After passing the Dixon place the raiders took a sharp turn in the road and within a short time arrived at the homestead of Isaac Hart on their left. They took what corn he had in his barn. He had a short notice that the Yankees were coming so he took most of the corn deep in the swamps and hid it. He took his livestock, goats, sheep, work animals and his wagons as far off the road as possible. The raiders emptied his potato banks, took all of his syrup and that is all he lost except the bucket he used to draw water from his well, which they took.
Mr. Hart was living in Florida on the Yellow River when the Florida Creek Indian War of 1837 broke out. He joined the army and served as a private in the West Florida Volunteers until the war scare blew over. He later moved into south Alabama and settled on the bounty land he received for serving in the army during this war.

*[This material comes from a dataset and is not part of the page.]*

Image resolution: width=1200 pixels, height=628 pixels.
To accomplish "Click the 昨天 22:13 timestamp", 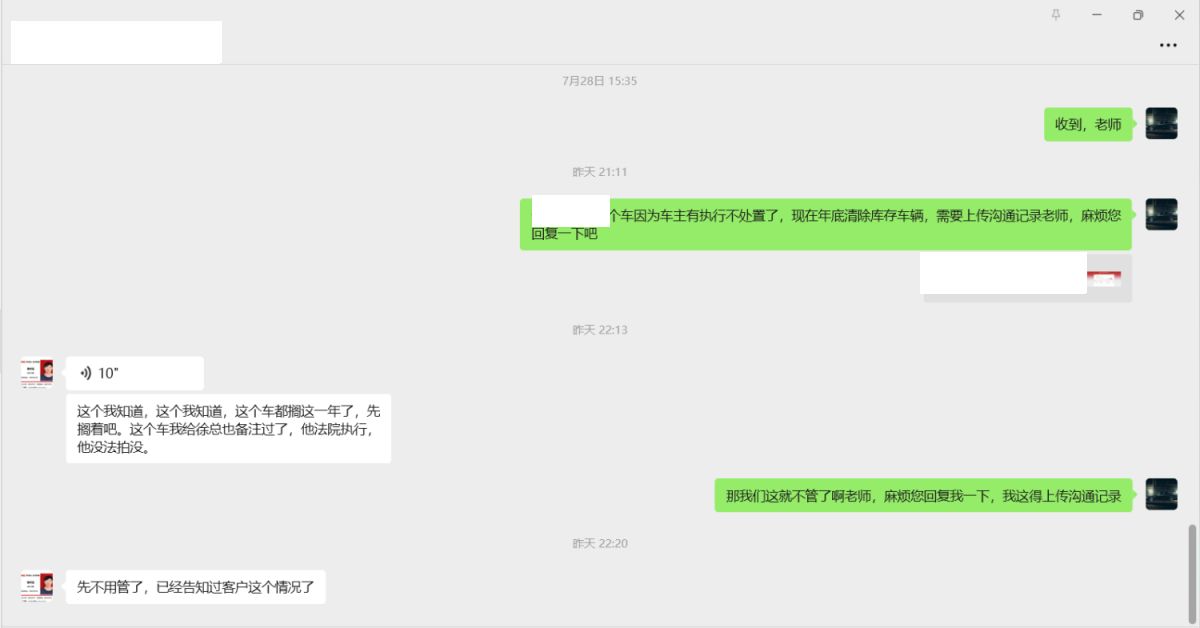I will tap(600, 330).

Mr. Hart had four sons serving in the Confederate Army at this time. One of his sons, Allen Thomas, lived a short distance up the road from his father on the right side of the road. He was in the Confederate Army and his wife, on hearing the Yankees were coming, took what livestock she could gather and what cured meat she could carry and hid everything in the woods back of her house. As the raiders were well supplied with corn and potatoes, she only lost some chickens and pigs that she could not hide and a wagon they burned.
Another son, Reuben Sylvester, was in the Rebel Army and was captured Aug. 3, 1864, by the Yankees between Marietta and Atlanta, Ga., during the Battle of Atlanta. He was wounded in Marietta a short time before his capture.